Résumé
Il est possible de dresser un parallèle entre histoire et littérature au XVIIIe siècle à travers le paradigme de l’enfant trouvé. À cette époque, un tiers des enfants sont abandonnés, principalement pour des raisons de misère, d’illégitimité ou de mère morte en couches. Les dépôts d’archives sont remplis de billets expliquant les raisons de l’abandon et constituent souvent les seules traces des paroles de gens majoritairement analphabètes. Ces billets pouvaient être accompagnés d’un trousseau ou d’un objet de reconnaissance (ruban, brevet, carte à jouer avec une inscription au dos…), véritable symbolon pour pouvoir retrouver l’enfant plus tard.

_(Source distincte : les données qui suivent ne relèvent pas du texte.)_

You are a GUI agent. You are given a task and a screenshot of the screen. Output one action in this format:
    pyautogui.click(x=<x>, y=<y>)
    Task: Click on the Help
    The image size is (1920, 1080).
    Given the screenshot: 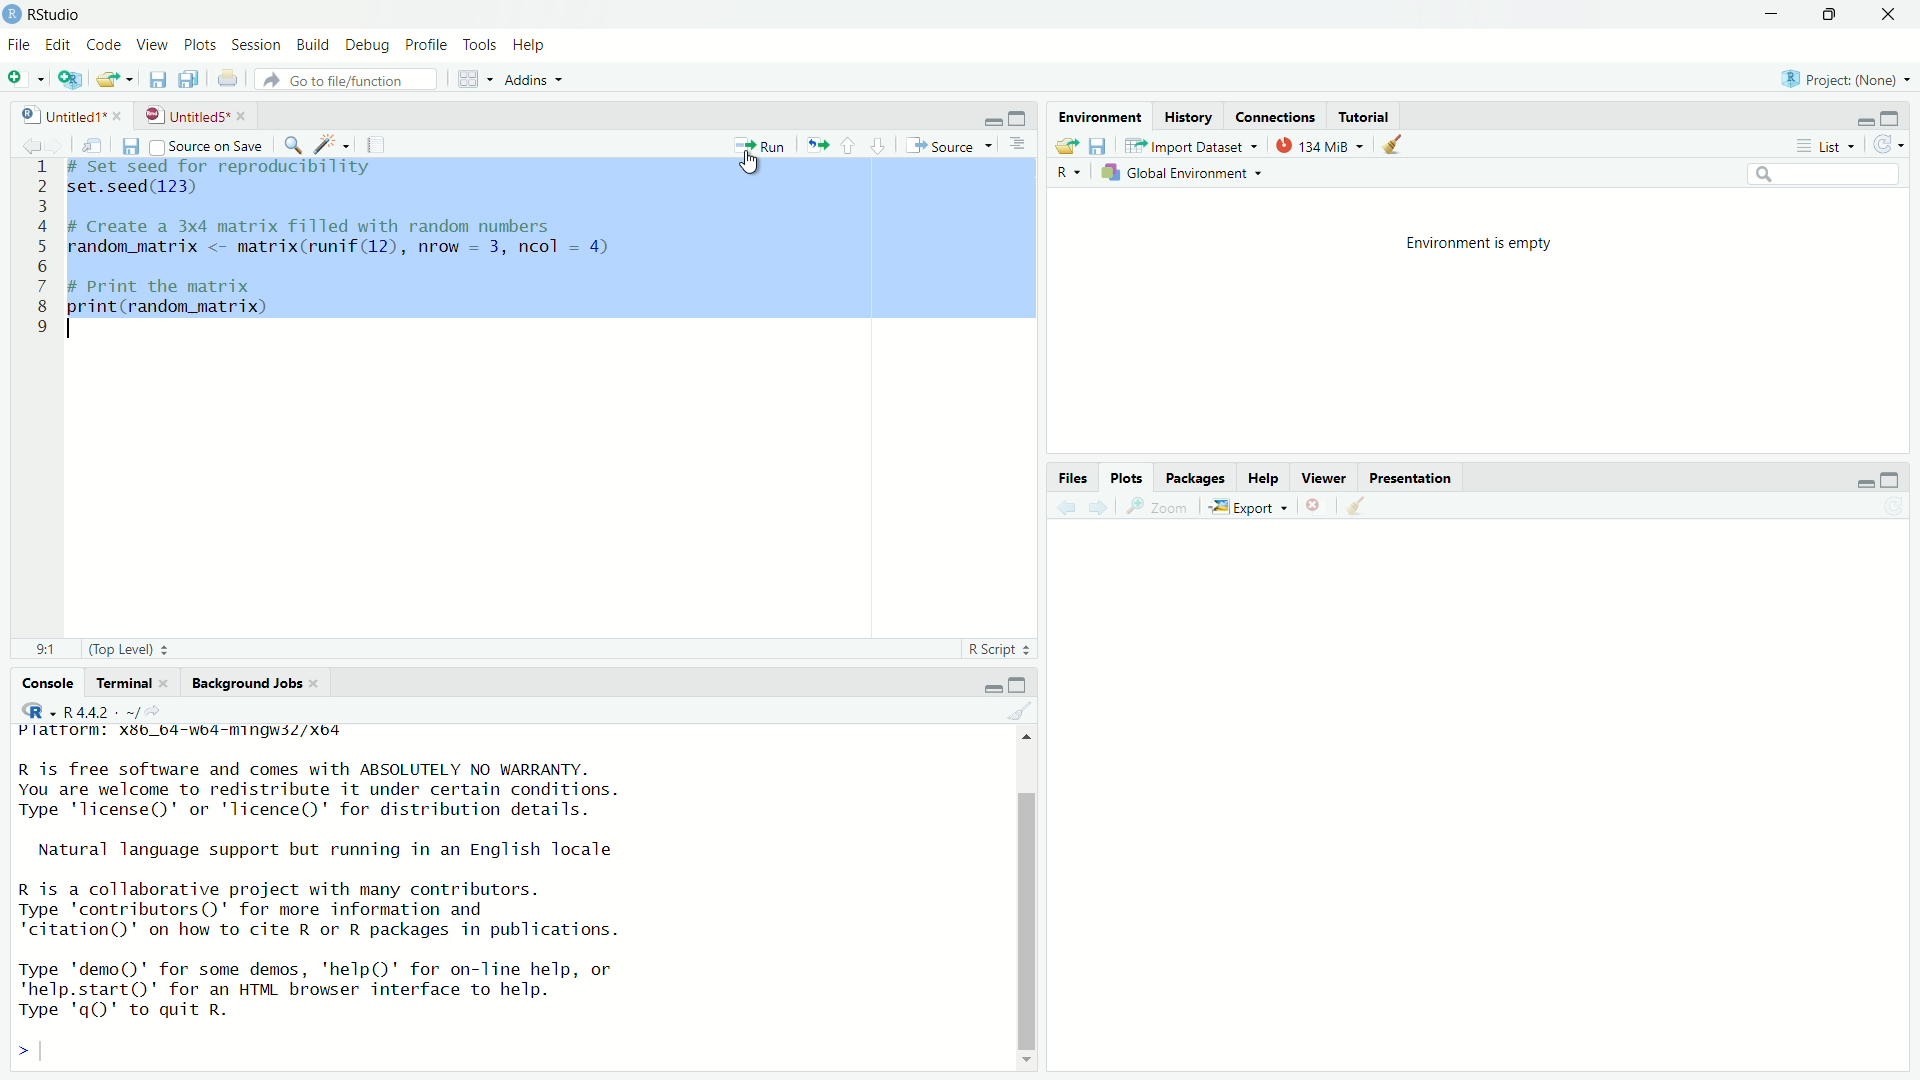 What is the action you would take?
    pyautogui.click(x=534, y=48)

Du Tom Jones de Fielding au Félix de Sedaine, en passant par les enfants de Rousseau ou encore le célèbre Figaro, l’enfant trouvé est une figure centrale de la littérature du XVIIIe siècle. Il interroge les valeurs d’inné et d’acquis, qui préoccupèrent les Lumières, et polarise les notions de destinée et d’identité, qui caractérisent l’individu moderne. Tantôt métaphore du livre abandonné au public, tantôt être privé d’une parole (infans) que la littérature se charge de lui donner, il incarne ainsi l’essence du romanesque.